Humans are curious about their origins. Children ask, “Where did I come from?” Teens wonder whether they were switched at birth. Seniors dig into genealogy on websites that attract thousands of users. People of all ages read about extinct humans in the news and in best-selling books. Celebrities discuss their DNA ancestry tests on television and recommend websites where viewers can buy them, too.
Commercial ancestry tests and the research tests used by anthropologists and population geneticists employ similar techniques, comparing test and reference samples to look for patterns of genetic similarities and differences. For example, Ancestry Informative Markers (AIMs) are sets of genetic variants that are known to differ in frequency between specific human populations. Markers derived from mitochondrial DNA (mtDNA, passed from mother to child) and the Y-chromosome (passed from father to son) are used to trace lineages.
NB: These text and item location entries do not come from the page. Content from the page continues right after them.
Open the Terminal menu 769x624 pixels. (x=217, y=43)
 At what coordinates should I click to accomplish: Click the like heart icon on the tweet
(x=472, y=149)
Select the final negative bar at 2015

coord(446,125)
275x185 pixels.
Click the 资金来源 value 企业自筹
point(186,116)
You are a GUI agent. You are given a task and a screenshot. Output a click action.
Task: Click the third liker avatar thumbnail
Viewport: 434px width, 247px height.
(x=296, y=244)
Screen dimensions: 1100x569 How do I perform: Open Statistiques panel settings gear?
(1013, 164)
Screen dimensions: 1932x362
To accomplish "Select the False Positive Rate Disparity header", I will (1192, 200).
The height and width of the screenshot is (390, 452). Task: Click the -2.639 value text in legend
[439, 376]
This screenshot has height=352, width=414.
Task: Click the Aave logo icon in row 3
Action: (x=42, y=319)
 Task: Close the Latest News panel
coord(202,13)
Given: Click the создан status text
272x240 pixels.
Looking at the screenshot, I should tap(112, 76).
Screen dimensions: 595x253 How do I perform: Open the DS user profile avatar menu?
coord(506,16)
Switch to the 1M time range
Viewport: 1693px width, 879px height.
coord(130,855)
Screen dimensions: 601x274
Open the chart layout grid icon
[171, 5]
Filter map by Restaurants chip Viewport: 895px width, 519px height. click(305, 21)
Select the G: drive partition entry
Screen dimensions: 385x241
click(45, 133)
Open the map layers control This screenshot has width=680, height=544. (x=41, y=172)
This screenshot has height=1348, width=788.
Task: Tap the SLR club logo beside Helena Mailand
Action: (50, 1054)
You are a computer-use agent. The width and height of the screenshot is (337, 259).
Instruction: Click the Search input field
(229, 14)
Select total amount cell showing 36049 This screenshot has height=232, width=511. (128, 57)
Population genetics is a statistical science, measuring and revising estimates of genetic variation with new data. An individual person’s DNA test results can answer meaningful questions only when they are compared with results from populations (e.g., “could I have ancestors from the Middle East?”) or other individuals (e.g., “could I be related to this person with the same last name?”). Personal ancestry test results that are inconsistent or lack meaningful context can leave users confused and disappointed. To help address these issues, the American Society of Human Genetics has called for the development of “scientifically based, ethically sound, and socially attentive guidelines” for ancestry testing.
As genotyping technology gets faster and cheaper, companies and researchers alike are able to test more people using larger sets of markers, such as genome-wide panels of single nucleotide polymorphisms (SNPs). The results enrich a growing knowledge base on human evolution, migration, and genetic variation in modern populations.
A new article in Nature Reviews Genetics summarizes the challenges and implications of research that last year produced the first three genome sequences from extinct hominins. Genome-wide data from these ancient individuals and from contemporary human populations support the theory that modern humans descend from a single group that migrated from Africa and later inter-bred with two groups of now-extinct relatives, the Neanderthals and Denisovans. All non-Africans carry traces of Neanderthal DNA.
Human migration patterns can be inferred from genetic admixture, which results from inter-breeding of genetically distinct populations. Observed patterns at the population level reflect the results of thousands of instances of sexual reproduction, which shuffles the genetic deck between generations. Recombination between inherited parental chromosomes during meiosis creates germ cells with a mixture of segments from each one. When sperm and egg combine, a new remix is born.
Recombination does not occur at random throughout the genome but is more likely at “hotspots.” New research published last week provides the most complete recombination maps yet developed for African-American populations. These maps will be useful not only to population geneticists but to epidemiologists searching for associations with health and disease.
In an eloquent multi-part video essay titled “Everything is a Remix,” New York-based filmmaker Kirby Ferguson draws on examples from music, film, and scientific discovery to argue that the essence of creativity is the remix: copy, transform, combine. The same process generates new variations on the human genome, creating individuals who are genetically unique, yet descended from the common ancestors of everyone alive today.